Mesajları uzay boşluğuna bırakma devri bitti
Pazarlamanın nerede başlayıp nerede bittiğini bilmek artık çok zor… Örneğin Nike, kendisini anlatmak için tam 21 bin yol kullandığını ifade ediyor. Artık mesajları boşluğa bırakma zamanı değil, müşterinin elçisi gibi davranma zamanı çoktan geldi. Kesintisiz iletişim ve muhabbet yeni nesil pazarlamacıların en önemli görevleri arasında yer almak zorunda. Sosyal medya ve popüler kültür, veri bulmayı oldukça kolaylaştırıyor. Analiz edip, sonuç almak zor değil. Fakat bu durum, sürekli takip baskısı altında olan pazarlamacıların verimliliklerini de düşürebilir. Bu sebeple yeni nesil pazarlamacılar, selefleri kadar yaratıcı ve ilham verici fikirlere imza atamayabilir!
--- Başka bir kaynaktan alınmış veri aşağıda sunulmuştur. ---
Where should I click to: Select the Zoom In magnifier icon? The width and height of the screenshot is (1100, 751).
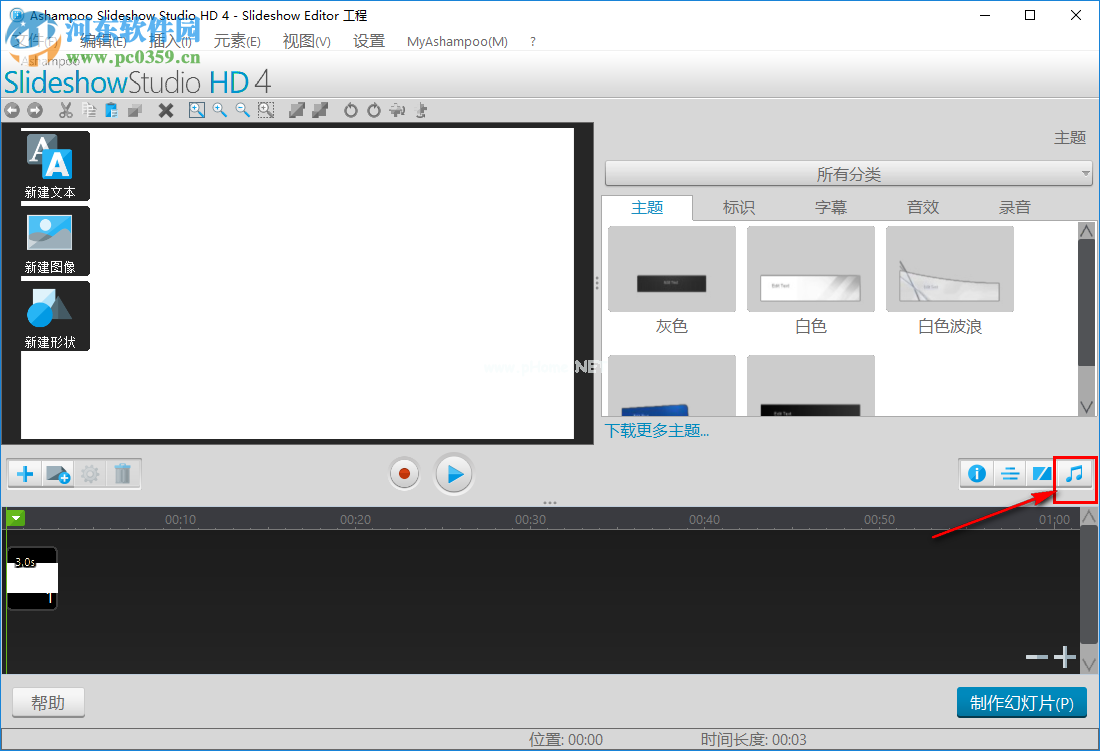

Diğer taraftan sosyal mecrada yürütülecek pazarlama çalışmalarında da çok fazla dikkatli olunması gerekiyor. İki ucu keskin bir bıçak gibi olan müşteriye saygı kavramı, dijital mecrada daha da tehlikeli hale gelebiliyor. Evinde kanepede oturmuş birisinin fiyat karşılaştırmaları ya da araştırmalar yaparak bir markayı yerden yere vurması bugün için çok kolay. Pazarlamacıların, kullanıcıların kalitesiz ve özensiz davranışlarına hem müsaade etmemeleri hem de bu süreci çok iyi yönetmeleri gerekiyor. Örneğin bir markanın palmiye yağı kullanarak yağmur ormanlarını yok ettiği iddiası doğru bile olmasa iyi bir süreç yönetimi gerektiriyor. Müşterileri ile daha derin ve karlı ilişkiler kurmak isteyen markalar, hem onların fikirlerinden yararlanmayı hem de kendi markalarını korumayı aynı anda yürütmek zorundalar…
Dijital dönüşümün yaşandığı bugünlerde artık reklamdan değil iyi ya da kötü içerikten söz etmek daha büyük bir anlam ifade ediyor. İçerik; akıllı telefona ayrı, internete ayrı, televizyona ayrı bir şekilde kurgulanırken hedef kitlenin davranış biçimlerinin de dikkate alınması gerekiyor. Pazarlama artık dört duvar arasında kampanyalar üretmekten değil, tüketiciyi daha fazla dinlemek ve iletişim kurmak anlamına geliyor.